O Sherlock Holmes era realmente destinado a ser bom a tocar violino?

Sherlock

Benedict Cumberbatch como Holmes na série Sherlock da BBC

Sherlock Holmes, o personagem literário mais famoso de Arthur Conan Doyle, apareceu pela primeira vez em 1887 e passou a figurar em quatro romances completos e 56 contos. O seu trabalho diário foi como ‘detective consultor’, pelo qual usou os seus poderes de dedução para enganar mestres criminosos, mas é também um dos mais famosos amantes da música e violinistas da ficção.

Embora a associação de Holmes com o violino seja bem conhecida através de representações de rádio, televisão e cinema do seu personagem, as alusões substanciais às suas paixões musicais são relativamente poucas e distantes nos livros originais de Conan Doyle. As referências à sua interpretação são ainda mais raras, mas são suficientes para dar uma imagem de um tocador culto, se bem que invulgar, que – claro – possuía um Stradivari.

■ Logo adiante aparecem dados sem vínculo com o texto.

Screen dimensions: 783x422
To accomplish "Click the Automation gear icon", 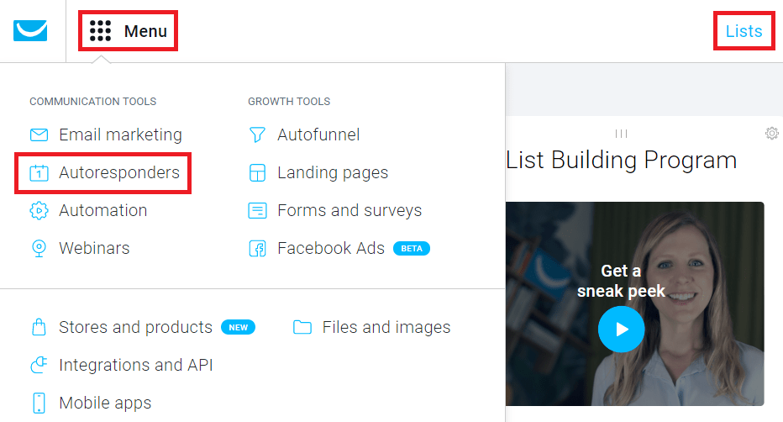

A maioria das narrativas de Conan Doyle Holmes são expressas pelo companheiro habitual do detective, o Dr. John Watson. Em The Adventure of the Mazarin Stone (1921), Watson descreve uma visita à residência de Holmes em Londres, 221B Baker Street, e seu deleite em ser reapresentado com “as cartas científicas na parede, o banco de produtos químicos com ácido, a caixa de violino encostada no canto, o balde de carvão que continha os velhos canos e o tabaco”.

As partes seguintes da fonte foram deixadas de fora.